··· Task material ···
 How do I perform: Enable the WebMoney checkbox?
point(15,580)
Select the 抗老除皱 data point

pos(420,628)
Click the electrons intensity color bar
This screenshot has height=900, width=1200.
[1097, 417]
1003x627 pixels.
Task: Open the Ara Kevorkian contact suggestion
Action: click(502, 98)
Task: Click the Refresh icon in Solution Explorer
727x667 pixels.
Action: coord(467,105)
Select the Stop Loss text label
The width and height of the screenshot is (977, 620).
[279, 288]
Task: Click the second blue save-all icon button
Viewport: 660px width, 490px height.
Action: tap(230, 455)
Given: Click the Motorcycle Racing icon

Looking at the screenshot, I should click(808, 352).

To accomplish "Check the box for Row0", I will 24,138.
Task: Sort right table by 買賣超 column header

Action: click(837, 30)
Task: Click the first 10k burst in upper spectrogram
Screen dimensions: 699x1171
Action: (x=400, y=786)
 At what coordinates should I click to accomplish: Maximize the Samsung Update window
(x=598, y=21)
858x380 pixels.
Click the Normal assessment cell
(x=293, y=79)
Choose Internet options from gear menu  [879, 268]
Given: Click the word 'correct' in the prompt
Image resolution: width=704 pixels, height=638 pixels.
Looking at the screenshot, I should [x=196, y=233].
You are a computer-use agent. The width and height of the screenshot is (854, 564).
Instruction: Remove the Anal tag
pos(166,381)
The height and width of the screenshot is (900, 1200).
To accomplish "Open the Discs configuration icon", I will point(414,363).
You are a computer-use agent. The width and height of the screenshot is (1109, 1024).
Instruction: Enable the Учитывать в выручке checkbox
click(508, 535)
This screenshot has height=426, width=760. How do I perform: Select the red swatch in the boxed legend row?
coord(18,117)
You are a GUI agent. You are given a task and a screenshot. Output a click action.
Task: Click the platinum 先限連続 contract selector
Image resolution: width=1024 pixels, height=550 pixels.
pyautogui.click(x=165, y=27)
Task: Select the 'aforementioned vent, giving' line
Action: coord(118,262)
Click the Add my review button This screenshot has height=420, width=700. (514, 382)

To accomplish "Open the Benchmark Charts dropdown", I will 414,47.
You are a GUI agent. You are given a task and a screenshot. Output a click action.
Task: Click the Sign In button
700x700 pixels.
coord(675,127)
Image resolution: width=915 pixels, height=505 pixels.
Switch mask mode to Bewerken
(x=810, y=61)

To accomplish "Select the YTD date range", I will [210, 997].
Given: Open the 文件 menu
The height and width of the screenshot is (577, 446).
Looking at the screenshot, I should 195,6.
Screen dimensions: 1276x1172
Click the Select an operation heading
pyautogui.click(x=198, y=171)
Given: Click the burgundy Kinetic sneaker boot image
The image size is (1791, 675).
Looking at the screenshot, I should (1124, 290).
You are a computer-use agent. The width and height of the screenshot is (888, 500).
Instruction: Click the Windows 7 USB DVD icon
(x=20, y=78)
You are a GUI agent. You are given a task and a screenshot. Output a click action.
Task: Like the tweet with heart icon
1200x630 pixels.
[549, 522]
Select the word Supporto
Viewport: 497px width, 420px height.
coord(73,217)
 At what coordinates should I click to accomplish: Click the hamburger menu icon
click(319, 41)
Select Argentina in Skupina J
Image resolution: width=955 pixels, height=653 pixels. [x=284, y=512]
···
Copy out word for word the stretch of the material from the line containing "Given: Click the burgundy" through the end of the material.

== Output for this exercise ==
Given: Click the burgundy Kinetic sneaker boot image
The image size is (1791, 675).
Looking at the screenshot, I should (1124, 290).
You are a computer-use agent. The width and height of the screenshot is (888, 500).
Instruction: Click the Windows 7 USB DVD icon
(x=20, y=78)
You are a GUI agent. You are given a task and a screenshot. Output a click action.
Task: Like the tweet with heart icon
1200x630 pixels.
[549, 522]
Select the word Supporto
Viewport: 497px width, 420px height.
coord(73,217)
 At what coordinates should I click to accomplish: Click the hamburger menu icon
click(319, 41)
Select Argentina in Skupina J
Image resolution: width=955 pixels, height=653 pixels. [x=284, y=512]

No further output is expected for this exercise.